__Passage provided__.
>>>

Editorial: Texans Deserve To Know Hospital Mistakes


This Dallas Morning News editorial is in follow-up to the excellent series the paper has run (and that I have written about) over the past few weeks.

In 2007, state Sen. Jane
Nelson did yeoman's work in passing legislation that requires Texas
hospitals to report the types of infections they see in their daily
work.

But as this newspaper's month-long series, "State
of Neglect," has shown, Texans still are often clueless about where
their hospitals have messed up, protected by confidentiality laws from
disclosing their medical errors.

To some extent, we
understand their plight. Some hospitals have been scared stiff that
plaintiffs attorneys would sue them out of existence once they got
their hands on the specifics on how a hospital works.

Our sympathy ends about where yours does, at the precise point where we have to use that hospital.

Wouldn't you want to know about every medical abuse before you checked
a loved one into any medical facility? Of course you would, which is
why we hope watchdogs like Ms. Nelson, a Republican from Flower Mound,
continue pressing legislators to require hospitals to tell us more
about their work.

Dallas Morning News reporter
Doug Swanson has shown in the last two days how one hospital company,
Psychiatric Solutions Inc., avoided disclosing much information. PSI
operates health facilities around the country; in Texas, it has 15
private psychiatric hospitals and treatment centers.

The
way it runs some of those facilities has drawn state fines. That
includes at its Laurel Ridge Treatment Center in San Antonio.

Swanson reported yesterday on a variety of problems there, including
staff members leaving children unsupervised, allowing patients to take
the wrong medicines, letting mold grow on walls in one resident's
bathroom and allowing a mound of feces to sit in a well-traveled
pathway into the residents' units.

Here's the problem:
Texas' health department collects that information but does not have to
release all its findings. The state once required such disclosures, but
no longer.

We recognize that legislators getting settled
into their jobs today have many issues to consider. But we urge them to
close the loopholes that allow hospitals to keep mistakes secret. One
way or another, the public pays the freight at hospitals. It seems only
fair that we know everything going on inside those walls.

<<<

__Requirement 1__.
Answer these questions using the editorial.
(a) In what year did Sen. Jane Nelson pass legislation requiring Texas hospitals to report the types of infections they see?
(b) How many private psychiatric hospitals and treatment centers does Psychiatric Solutions Inc. have in Texas?
(c) What is the title of the newspaper's month-long series?
__Requirement 2__. Reproduce the part of the editorial that begins at the words "This Dallas Morning" and stops after the words "their medical errors.".

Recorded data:
>>>

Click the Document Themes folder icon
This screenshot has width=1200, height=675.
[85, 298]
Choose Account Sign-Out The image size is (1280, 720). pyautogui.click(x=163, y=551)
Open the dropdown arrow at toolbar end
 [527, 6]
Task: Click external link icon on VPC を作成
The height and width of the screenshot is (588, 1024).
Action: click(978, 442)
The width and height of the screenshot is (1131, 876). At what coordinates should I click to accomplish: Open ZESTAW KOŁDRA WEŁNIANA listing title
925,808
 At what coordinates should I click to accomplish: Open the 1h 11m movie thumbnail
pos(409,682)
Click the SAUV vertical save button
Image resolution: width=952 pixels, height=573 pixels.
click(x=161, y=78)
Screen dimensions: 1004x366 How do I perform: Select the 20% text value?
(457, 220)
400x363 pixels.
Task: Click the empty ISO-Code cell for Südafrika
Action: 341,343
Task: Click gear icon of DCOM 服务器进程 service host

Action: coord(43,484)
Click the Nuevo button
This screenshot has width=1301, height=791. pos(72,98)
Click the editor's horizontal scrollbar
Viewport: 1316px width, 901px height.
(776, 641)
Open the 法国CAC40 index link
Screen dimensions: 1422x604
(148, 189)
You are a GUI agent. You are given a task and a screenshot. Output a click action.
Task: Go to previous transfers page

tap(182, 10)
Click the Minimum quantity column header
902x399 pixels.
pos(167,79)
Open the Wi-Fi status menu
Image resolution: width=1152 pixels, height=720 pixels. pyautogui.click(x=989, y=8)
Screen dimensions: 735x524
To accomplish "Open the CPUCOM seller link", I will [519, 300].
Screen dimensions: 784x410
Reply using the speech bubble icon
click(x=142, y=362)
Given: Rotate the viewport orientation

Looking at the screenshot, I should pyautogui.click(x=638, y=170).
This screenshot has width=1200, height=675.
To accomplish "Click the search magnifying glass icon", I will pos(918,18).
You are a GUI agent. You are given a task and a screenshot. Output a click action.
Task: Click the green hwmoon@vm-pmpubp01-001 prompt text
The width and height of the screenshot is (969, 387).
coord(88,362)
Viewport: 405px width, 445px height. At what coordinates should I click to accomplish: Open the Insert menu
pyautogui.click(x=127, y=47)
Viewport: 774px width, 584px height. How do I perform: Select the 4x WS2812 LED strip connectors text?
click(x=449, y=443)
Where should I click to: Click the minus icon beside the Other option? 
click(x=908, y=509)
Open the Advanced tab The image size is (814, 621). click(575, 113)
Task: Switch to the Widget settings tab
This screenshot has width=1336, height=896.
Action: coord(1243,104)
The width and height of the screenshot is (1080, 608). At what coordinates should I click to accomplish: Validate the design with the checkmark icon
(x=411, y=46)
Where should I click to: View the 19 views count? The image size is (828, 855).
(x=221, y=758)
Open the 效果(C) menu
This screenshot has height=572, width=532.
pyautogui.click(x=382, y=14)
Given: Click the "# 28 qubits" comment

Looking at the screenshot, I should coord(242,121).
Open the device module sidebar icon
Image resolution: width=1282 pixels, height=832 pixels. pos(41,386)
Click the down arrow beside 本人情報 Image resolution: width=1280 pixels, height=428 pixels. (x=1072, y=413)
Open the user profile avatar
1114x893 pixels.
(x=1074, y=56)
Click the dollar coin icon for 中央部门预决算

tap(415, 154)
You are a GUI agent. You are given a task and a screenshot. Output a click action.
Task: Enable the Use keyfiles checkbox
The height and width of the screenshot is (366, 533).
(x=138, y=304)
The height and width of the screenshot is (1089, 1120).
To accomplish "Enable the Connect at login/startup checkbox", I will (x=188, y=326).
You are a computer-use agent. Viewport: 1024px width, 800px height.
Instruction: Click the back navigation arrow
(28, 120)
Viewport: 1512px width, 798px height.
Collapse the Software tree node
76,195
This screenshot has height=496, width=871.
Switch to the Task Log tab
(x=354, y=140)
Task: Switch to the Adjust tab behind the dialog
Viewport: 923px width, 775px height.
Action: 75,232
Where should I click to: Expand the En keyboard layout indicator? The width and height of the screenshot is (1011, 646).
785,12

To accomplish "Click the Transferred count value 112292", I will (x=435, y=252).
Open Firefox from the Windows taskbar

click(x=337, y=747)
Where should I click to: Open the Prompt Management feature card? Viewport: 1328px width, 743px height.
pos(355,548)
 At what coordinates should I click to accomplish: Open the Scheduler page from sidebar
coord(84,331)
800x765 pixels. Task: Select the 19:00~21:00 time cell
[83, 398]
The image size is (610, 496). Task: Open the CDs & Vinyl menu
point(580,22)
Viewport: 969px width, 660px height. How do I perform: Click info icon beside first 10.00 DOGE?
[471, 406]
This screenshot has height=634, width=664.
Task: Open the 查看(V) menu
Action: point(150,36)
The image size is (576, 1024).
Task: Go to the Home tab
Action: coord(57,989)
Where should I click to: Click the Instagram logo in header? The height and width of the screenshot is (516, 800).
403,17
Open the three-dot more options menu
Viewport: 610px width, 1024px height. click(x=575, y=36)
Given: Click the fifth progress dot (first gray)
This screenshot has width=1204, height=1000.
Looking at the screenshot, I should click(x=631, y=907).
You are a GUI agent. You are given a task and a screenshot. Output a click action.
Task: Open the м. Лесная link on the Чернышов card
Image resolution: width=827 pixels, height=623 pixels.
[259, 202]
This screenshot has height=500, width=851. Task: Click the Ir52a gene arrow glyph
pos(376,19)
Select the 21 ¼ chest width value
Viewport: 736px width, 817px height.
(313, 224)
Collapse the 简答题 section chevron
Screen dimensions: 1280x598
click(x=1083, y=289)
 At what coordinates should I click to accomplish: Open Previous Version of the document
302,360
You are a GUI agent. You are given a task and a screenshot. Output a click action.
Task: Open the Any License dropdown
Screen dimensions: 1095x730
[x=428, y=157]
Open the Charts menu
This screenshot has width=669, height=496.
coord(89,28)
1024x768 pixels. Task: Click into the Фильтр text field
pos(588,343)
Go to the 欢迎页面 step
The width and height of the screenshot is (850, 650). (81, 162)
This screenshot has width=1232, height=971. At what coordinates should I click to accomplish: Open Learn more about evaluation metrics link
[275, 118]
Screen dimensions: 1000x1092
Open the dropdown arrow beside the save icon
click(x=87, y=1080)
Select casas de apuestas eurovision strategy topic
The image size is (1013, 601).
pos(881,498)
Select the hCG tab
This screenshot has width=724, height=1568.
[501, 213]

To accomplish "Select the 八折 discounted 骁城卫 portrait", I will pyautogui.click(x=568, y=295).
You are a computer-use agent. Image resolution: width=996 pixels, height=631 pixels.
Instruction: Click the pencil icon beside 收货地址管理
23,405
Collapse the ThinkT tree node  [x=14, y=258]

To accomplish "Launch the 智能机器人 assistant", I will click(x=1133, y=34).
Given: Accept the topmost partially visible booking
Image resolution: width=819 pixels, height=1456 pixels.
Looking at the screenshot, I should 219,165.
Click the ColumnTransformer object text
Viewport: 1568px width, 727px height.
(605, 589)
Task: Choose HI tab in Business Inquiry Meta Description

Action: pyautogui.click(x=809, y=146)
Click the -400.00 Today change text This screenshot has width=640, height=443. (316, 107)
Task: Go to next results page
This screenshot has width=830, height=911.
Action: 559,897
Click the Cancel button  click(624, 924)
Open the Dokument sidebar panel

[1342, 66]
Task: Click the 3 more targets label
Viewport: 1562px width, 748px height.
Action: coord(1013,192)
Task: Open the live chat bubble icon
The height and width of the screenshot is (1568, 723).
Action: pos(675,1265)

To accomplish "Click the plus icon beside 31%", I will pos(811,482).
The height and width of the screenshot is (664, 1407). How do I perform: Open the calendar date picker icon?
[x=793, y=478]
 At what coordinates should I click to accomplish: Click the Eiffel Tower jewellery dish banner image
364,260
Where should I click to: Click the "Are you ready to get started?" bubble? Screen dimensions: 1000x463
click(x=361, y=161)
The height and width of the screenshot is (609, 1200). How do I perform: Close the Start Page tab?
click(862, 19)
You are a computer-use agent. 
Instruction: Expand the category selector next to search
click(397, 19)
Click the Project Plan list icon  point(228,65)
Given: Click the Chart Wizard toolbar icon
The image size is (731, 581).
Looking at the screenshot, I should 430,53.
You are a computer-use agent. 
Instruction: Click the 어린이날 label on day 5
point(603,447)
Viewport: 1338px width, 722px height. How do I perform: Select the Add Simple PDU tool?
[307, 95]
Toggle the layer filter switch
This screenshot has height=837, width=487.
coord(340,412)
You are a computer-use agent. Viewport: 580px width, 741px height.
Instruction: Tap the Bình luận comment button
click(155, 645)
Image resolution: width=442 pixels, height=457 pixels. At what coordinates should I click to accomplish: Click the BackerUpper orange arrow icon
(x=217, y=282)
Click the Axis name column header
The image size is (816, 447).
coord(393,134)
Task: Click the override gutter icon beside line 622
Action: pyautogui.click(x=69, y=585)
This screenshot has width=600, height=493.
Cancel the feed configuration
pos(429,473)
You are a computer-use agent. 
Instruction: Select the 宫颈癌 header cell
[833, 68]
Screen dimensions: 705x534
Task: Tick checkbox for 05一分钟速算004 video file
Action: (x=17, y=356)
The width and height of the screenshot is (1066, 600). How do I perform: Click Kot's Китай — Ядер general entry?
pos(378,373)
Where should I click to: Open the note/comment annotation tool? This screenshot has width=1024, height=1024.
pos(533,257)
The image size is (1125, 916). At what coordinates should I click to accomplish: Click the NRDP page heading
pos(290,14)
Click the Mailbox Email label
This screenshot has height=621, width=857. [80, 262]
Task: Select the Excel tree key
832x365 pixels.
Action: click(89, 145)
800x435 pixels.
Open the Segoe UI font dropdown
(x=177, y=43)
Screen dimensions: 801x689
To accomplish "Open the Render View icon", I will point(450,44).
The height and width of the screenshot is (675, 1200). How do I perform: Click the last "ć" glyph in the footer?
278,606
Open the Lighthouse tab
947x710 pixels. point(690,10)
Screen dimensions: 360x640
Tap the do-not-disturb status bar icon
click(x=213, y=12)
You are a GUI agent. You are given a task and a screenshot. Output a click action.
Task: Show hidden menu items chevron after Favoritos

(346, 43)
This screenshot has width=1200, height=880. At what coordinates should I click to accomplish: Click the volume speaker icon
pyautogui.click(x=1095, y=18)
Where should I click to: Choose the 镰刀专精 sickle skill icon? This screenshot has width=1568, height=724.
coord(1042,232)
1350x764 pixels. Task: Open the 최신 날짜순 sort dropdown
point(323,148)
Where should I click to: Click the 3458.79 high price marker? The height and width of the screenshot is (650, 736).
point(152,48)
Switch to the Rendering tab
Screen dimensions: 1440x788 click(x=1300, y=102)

<<<

__Answer box 1__.
(a) 2007
(b) 15
(c) "State of Neglect"

__Answer box 2__.
This Dallas Morning News editorial is in follow-up to the excellent series the paper has run (and that I have written about) over the past few weeks.

In 2007, state Sen. Jane
Nelson did yeoman's work in passing legislation that requires Texas
hospitals to report the types of infections they see in their daily
work.

But as this newspaper's month-long series, "State
of Neglect," has shown, Texans still are often clueless about where
their hospitals have messed up, protected by confidentiality laws from
disclosing their medical errors.